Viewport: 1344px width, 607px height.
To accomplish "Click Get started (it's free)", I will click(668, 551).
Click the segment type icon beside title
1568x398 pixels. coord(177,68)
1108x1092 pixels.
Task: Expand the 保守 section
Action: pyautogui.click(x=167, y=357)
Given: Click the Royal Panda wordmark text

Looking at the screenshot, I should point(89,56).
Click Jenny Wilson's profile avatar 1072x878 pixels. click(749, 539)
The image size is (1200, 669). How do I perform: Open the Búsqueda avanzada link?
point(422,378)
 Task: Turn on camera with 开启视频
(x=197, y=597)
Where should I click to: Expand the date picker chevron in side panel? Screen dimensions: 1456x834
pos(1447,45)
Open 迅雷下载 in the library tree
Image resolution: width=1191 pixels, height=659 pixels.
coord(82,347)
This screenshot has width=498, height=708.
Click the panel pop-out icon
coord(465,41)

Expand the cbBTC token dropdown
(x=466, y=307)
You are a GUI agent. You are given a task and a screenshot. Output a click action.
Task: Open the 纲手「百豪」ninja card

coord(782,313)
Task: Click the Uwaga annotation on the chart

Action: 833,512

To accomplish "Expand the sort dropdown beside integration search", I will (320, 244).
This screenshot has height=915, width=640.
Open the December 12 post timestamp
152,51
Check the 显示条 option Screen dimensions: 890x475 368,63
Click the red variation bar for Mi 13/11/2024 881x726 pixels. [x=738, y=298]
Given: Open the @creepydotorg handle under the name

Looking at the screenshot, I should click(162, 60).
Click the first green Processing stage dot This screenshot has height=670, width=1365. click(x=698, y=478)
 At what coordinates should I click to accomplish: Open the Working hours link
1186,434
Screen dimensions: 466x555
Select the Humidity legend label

·····

**EXERCISE OBJECTIVE**
Restate the material above exactly, leaving nothing out.

**ANSWER SECTION**
Viewport: 1344px width, 607px height.
To accomplish "Click Get started (it's free)", I will click(668, 551).
Click the segment type icon beside title
1568x398 pixels. coord(177,68)
1108x1092 pixels.
Task: Expand the 保守 section
Action: pyautogui.click(x=167, y=357)
Given: Click the Royal Panda wordmark text

Looking at the screenshot, I should point(89,56).
Click Jenny Wilson's profile avatar 1072x878 pixels. click(749, 539)
The image size is (1200, 669). How do I perform: Open the Búsqueda avanzada link?
point(422,378)
 Task: Turn on camera with 开启视频
(x=197, y=597)
Where should I click to: Expand the date picker chevron in side panel? Screen dimensions: 1456x834
pos(1447,45)
Open 迅雷下载 in the library tree
Image resolution: width=1191 pixels, height=659 pixels.
coord(82,347)
This screenshot has width=498, height=708.
Click the panel pop-out icon
coord(465,41)

Expand the cbBTC token dropdown
(x=466, y=307)
You are a GUI agent. You are given a task and a screenshot. Output a click action.
Task: Open the 纲手「百豪」ninja card

coord(782,313)
Task: Click the Uwaga annotation on the chart

Action: 833,512

To accomplish "Expand the sort dropdown beside integration search", I will (320, 244).
This screenshot has height=915, width=640.
Open the December 12 post timestamp
152,51
Check the 显示条 option Screen dimensions: 890x475 368,63
Click the red variation bar for Mi 13/11/2024 881x726 pixels. [x=738, y=298]
Given: Open the @creepydotorg handle under the name

Looking at the screenshot, I should click(162, 60).
Click the first green Processing stage dot This screenshot has height=670, width=1365. click(x=698, y=478)
 At what coordinates should I click to accomplish: Open the Working hours link
1186,434
Screen dimensions: 466x555
Select the Humidity legend label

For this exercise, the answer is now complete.